## RECORDS FOR THE TASK
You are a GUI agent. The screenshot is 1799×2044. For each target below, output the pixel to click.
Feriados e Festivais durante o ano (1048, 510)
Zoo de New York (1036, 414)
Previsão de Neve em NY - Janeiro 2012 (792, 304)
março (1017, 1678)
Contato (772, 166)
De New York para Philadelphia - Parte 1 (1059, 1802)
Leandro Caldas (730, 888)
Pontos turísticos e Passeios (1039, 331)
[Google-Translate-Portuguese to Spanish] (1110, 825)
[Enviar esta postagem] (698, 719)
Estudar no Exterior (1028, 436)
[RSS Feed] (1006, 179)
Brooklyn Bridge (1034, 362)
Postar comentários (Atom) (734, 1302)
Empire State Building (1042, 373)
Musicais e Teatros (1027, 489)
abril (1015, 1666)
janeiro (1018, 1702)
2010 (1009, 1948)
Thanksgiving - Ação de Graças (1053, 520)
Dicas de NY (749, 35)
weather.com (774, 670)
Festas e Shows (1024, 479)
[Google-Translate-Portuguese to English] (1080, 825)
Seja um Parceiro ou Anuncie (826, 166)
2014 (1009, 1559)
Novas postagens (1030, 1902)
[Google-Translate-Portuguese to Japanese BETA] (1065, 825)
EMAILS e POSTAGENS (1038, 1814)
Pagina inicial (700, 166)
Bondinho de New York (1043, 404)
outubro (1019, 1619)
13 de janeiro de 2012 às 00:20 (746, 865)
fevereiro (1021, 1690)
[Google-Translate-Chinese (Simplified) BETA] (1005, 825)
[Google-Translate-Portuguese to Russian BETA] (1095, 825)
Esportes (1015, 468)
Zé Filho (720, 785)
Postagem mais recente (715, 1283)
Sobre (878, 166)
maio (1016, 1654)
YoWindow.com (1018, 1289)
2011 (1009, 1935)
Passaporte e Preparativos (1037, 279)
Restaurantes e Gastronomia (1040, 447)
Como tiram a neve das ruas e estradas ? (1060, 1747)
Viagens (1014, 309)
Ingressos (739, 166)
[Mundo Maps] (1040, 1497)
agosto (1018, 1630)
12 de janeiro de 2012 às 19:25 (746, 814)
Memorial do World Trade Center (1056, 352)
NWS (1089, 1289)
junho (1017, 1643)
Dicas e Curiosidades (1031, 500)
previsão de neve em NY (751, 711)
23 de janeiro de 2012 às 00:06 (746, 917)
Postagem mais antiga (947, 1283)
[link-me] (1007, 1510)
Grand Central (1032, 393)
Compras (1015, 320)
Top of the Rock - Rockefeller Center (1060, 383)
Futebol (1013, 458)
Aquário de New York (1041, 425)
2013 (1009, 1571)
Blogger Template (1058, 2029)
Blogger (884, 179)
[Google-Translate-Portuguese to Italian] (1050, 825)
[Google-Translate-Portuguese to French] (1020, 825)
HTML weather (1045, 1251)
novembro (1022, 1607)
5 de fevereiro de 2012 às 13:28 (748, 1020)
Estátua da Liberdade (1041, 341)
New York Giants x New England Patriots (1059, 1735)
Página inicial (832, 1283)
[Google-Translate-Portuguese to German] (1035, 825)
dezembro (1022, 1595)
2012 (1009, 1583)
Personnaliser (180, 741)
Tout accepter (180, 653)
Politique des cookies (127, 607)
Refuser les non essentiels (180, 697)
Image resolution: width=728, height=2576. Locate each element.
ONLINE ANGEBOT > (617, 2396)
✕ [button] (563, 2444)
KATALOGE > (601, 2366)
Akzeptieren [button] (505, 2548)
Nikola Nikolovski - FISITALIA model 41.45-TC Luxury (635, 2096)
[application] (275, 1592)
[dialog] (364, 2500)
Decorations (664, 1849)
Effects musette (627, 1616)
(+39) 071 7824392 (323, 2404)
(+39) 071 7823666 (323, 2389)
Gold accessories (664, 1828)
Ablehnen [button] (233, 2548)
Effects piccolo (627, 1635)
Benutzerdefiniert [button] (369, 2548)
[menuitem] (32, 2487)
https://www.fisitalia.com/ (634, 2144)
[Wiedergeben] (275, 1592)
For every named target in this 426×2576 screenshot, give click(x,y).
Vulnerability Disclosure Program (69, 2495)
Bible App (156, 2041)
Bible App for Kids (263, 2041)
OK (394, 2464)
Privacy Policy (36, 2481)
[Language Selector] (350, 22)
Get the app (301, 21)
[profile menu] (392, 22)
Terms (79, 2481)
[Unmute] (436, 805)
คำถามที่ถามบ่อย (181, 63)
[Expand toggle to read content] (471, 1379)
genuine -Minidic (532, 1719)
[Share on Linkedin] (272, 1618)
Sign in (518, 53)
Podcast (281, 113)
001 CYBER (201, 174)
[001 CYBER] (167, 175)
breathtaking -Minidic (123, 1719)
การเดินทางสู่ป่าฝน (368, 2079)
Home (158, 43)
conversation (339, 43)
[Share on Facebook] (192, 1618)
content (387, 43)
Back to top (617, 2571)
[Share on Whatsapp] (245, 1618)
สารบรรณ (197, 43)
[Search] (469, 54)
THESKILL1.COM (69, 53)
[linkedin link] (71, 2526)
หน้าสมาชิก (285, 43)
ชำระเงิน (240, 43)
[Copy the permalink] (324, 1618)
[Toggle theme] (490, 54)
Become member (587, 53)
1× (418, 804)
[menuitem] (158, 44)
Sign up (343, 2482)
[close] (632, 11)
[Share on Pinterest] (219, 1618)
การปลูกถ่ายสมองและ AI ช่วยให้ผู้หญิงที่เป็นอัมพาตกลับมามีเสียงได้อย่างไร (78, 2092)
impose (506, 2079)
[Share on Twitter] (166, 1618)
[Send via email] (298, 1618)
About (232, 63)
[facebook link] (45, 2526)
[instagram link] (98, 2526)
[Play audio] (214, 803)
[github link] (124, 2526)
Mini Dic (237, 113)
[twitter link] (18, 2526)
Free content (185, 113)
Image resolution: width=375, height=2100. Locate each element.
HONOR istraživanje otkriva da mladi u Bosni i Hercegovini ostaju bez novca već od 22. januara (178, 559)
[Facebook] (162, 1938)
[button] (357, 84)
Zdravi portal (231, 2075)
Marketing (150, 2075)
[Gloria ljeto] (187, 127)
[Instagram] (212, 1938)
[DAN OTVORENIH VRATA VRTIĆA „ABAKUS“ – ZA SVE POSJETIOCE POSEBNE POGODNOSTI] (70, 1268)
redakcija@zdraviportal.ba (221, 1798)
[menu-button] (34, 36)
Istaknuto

## YOUR OBJECTIVE
Copy exactly the lines above, starting at the opening line and finishing at the line in which "Brooklyn Bridge (1034, 362)" occurs.

## YOUR RESPONSE
You are a GUI agent. The screenshot is 1799×2044. For each target below, output the pixel to click.
Feriados e Festivais durante o ano (1048, 510)
Zoo de New York (1036, 414)
Previsão de Neve em NY - Janeiro 2012 (792, 304)
março (1017, 1678)
Contato (772, 166)
De New York para Philadelphia - Parte 1 (1059, 1802)
Leandro Caldas (730, 888)
Pontos turísticos e Passeios (1039, 331)
[Google-Translate-Portuguese to Spanish] (1110, 825)
[Enviar esta postagem] (698, 719)
Estudar no Exterior (1028, 436)
[RSS Feed] (1006, 179)
Brooklyn Bridge (1034, 362)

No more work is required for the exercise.